▽
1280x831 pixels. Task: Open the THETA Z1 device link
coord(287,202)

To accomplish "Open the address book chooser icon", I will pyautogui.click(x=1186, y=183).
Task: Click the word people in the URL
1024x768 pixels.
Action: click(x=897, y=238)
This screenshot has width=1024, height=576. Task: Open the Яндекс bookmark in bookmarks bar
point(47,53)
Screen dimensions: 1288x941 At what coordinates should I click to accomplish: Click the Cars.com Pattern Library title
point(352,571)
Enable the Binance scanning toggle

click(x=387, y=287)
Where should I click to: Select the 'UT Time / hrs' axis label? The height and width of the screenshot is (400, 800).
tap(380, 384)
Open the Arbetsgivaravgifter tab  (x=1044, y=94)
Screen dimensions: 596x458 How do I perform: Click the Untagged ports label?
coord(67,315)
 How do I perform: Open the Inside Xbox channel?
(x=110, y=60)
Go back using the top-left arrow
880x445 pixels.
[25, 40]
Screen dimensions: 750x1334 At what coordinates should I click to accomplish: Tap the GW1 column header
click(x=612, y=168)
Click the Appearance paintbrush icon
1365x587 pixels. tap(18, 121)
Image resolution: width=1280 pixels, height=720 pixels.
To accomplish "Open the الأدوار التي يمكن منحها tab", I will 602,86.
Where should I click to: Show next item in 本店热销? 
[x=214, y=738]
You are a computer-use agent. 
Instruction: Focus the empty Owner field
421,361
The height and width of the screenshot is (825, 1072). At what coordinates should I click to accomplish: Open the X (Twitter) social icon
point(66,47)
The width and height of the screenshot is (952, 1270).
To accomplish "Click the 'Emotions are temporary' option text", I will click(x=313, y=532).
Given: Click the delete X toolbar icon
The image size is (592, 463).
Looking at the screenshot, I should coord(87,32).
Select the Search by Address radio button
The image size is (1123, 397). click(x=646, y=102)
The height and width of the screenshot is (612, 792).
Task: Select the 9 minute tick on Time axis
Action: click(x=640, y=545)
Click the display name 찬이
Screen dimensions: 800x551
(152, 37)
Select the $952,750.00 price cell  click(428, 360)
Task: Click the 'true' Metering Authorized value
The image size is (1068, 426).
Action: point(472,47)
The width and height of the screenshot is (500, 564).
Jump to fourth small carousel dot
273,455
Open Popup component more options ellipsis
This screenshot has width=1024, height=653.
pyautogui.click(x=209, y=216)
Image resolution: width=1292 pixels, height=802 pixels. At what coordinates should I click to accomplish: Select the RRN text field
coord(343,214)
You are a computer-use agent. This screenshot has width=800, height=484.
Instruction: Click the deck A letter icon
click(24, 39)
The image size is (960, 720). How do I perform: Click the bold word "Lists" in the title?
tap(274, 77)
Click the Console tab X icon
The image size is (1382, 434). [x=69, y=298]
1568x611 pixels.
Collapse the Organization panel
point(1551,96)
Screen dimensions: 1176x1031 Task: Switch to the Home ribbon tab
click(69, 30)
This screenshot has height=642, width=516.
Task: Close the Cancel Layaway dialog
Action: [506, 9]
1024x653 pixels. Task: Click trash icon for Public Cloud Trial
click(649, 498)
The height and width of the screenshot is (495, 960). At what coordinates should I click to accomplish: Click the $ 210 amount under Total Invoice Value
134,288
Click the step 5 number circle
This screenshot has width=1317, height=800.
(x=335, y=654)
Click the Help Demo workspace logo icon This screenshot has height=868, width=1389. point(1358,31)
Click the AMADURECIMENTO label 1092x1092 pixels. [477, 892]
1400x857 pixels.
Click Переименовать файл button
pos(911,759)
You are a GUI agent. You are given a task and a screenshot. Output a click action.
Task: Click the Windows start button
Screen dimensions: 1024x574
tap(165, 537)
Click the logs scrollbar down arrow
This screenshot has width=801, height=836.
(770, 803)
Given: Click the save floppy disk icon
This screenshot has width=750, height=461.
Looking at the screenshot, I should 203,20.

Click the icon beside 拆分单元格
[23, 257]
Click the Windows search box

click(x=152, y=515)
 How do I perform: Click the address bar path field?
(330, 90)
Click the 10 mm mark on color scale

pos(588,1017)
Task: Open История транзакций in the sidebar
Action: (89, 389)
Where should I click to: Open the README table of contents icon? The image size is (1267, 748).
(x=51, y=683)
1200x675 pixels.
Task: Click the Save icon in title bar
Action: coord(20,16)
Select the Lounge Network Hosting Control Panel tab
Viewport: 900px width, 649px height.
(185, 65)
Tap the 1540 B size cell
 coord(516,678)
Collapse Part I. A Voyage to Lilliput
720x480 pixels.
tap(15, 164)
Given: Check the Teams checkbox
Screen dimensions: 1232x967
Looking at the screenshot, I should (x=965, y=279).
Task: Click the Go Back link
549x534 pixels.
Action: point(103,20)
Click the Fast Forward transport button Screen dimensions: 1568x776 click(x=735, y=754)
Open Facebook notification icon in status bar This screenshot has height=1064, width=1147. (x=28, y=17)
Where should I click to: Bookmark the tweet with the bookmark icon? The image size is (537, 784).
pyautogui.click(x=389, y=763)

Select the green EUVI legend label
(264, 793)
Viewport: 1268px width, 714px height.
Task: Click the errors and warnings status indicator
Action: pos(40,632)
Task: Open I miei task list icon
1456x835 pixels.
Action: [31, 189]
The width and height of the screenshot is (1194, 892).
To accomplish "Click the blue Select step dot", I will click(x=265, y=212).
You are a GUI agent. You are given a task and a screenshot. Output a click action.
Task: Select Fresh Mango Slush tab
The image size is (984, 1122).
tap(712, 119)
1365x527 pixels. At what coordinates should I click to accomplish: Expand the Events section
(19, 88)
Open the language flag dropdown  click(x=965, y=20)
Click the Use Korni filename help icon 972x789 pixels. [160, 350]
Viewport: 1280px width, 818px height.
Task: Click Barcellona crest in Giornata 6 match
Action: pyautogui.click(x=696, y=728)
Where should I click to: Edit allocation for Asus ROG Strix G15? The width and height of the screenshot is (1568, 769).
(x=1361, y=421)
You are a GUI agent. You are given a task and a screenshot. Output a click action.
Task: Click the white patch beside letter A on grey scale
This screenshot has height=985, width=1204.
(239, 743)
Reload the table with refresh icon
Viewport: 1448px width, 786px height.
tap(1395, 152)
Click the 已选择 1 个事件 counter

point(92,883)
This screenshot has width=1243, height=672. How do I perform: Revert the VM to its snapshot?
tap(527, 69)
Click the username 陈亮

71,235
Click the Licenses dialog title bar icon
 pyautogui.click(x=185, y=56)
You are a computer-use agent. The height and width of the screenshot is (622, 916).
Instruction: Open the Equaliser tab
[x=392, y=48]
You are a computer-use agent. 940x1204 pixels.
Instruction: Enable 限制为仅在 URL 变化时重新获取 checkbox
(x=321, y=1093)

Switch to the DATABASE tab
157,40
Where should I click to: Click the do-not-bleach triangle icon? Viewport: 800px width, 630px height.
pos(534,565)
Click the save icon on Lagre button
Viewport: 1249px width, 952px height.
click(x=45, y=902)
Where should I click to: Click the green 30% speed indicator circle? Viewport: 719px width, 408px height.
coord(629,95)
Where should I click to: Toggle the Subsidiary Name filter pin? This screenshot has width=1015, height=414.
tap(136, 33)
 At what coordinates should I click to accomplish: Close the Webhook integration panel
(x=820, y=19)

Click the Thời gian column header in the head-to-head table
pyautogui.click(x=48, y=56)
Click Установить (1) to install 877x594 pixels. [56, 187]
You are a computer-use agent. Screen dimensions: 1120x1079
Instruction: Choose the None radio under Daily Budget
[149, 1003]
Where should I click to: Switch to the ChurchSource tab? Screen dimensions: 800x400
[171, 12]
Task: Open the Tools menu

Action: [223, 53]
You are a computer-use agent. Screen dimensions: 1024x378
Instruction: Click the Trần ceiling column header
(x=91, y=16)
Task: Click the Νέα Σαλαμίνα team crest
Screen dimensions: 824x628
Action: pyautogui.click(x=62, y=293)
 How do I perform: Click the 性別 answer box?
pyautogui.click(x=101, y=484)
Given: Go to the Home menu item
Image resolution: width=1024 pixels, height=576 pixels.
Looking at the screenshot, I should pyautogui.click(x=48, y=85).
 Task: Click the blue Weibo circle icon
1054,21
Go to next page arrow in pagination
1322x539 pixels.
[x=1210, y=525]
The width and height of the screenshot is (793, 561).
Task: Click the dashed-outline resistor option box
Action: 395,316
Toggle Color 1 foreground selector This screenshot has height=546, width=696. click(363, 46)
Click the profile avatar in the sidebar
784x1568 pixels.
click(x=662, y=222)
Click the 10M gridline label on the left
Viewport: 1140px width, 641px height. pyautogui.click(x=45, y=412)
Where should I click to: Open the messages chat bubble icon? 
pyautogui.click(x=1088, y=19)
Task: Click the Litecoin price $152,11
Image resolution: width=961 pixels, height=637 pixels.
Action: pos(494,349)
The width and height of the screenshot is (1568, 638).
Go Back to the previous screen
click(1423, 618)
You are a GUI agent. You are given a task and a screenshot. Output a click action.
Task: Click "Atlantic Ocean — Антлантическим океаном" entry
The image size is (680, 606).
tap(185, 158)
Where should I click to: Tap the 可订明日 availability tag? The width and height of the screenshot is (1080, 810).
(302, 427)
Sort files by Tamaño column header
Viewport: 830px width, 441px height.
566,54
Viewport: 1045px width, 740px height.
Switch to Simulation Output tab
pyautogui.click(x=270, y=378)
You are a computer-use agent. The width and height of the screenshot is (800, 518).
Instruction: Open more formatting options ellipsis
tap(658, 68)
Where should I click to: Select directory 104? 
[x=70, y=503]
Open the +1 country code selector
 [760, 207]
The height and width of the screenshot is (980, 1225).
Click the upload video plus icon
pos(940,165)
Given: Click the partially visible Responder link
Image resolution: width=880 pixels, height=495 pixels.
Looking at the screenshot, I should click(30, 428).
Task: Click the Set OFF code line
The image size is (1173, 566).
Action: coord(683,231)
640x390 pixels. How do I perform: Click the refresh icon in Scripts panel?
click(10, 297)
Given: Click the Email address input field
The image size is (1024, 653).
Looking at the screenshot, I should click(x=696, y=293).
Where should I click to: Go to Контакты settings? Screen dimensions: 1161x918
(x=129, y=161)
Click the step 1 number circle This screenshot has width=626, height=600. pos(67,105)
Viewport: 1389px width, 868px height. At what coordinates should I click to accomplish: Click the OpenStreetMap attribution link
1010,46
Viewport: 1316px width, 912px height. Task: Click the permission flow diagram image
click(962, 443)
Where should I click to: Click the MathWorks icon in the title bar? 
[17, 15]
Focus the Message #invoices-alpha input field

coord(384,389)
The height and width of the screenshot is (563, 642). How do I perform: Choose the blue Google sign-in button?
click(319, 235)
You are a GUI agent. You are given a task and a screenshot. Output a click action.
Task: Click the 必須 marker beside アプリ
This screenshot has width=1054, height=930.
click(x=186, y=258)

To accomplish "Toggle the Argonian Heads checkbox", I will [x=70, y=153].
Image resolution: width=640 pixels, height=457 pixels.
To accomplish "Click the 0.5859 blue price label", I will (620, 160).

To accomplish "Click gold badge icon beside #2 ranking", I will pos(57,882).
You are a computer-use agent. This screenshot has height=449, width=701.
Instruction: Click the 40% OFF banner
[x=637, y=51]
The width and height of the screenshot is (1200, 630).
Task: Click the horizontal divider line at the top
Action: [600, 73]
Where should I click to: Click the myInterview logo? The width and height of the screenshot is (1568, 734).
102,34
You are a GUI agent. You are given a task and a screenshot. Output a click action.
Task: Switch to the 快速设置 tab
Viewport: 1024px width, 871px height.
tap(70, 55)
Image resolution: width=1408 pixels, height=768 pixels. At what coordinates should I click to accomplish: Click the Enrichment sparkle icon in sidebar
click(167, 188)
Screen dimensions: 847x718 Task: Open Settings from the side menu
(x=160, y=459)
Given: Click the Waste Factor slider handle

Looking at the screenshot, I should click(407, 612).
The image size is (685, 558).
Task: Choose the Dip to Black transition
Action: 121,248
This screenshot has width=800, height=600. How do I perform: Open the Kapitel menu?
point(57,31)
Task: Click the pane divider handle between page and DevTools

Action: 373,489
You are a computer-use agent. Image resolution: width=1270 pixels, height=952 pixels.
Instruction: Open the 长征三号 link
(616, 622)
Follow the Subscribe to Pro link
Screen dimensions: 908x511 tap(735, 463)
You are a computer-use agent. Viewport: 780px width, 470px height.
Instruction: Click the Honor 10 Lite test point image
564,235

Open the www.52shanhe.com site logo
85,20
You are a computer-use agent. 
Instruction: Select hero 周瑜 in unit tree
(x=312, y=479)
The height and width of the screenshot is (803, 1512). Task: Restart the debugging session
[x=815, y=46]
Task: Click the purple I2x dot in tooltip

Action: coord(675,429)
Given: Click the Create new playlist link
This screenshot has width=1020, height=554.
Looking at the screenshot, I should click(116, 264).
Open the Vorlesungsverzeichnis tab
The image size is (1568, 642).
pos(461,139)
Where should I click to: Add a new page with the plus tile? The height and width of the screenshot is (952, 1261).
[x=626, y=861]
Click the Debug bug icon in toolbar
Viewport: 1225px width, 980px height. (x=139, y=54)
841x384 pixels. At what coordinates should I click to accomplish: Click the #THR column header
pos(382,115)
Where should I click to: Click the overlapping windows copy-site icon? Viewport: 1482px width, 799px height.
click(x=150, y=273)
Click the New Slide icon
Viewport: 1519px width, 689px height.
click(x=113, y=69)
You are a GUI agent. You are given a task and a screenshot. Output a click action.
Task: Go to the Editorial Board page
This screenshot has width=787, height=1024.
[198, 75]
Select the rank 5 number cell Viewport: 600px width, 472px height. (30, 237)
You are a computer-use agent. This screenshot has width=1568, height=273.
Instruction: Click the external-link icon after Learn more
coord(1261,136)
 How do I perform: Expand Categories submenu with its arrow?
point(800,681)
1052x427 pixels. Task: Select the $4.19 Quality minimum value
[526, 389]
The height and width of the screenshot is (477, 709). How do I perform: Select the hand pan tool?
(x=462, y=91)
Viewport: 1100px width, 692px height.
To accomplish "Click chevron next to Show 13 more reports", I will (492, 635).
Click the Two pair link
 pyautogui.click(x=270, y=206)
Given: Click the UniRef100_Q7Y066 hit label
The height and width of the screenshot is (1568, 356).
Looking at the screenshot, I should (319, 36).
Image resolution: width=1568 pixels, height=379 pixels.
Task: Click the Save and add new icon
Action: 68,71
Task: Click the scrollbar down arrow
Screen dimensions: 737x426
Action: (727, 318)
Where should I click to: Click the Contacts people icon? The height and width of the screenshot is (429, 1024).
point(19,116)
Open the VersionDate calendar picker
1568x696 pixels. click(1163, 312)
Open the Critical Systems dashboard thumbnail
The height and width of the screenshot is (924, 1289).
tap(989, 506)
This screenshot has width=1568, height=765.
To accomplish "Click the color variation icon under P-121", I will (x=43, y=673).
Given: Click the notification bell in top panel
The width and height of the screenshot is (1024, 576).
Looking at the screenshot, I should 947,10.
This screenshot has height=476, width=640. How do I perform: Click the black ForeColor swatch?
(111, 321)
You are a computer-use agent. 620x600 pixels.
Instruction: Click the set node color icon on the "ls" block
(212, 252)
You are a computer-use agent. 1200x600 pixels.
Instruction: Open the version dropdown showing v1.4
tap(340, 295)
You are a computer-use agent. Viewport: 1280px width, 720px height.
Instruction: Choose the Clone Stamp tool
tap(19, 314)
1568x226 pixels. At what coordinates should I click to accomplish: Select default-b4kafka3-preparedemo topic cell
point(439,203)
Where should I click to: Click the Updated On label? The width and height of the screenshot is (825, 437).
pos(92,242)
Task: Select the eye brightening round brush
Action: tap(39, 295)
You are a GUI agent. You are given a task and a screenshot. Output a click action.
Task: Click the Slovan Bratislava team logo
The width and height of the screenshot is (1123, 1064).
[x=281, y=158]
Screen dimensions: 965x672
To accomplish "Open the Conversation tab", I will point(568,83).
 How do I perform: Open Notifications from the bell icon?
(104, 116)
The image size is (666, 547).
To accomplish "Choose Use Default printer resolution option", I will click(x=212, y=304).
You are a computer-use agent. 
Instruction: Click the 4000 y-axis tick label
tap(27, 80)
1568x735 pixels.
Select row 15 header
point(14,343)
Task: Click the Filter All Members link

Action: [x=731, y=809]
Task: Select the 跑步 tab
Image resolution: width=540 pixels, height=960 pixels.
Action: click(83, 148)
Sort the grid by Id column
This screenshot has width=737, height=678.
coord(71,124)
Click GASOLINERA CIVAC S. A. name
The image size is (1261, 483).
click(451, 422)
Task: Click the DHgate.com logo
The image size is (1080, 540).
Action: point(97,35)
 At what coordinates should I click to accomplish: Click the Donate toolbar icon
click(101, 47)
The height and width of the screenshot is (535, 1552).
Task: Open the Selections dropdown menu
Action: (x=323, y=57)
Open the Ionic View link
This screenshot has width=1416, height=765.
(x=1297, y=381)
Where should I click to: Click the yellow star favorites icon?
△
■ **TASK OBJECTIVE**:
Take from the entries every line that has the string "step".

■ **ANSWER TO THIS EXERCISE**:
Click the step 5 number circle
To accomplish "Click the blue Select step dot", I will click(x=265, y=212).
Click the step 1 number circle This screenshot has width=626, height=600. pos(67,105)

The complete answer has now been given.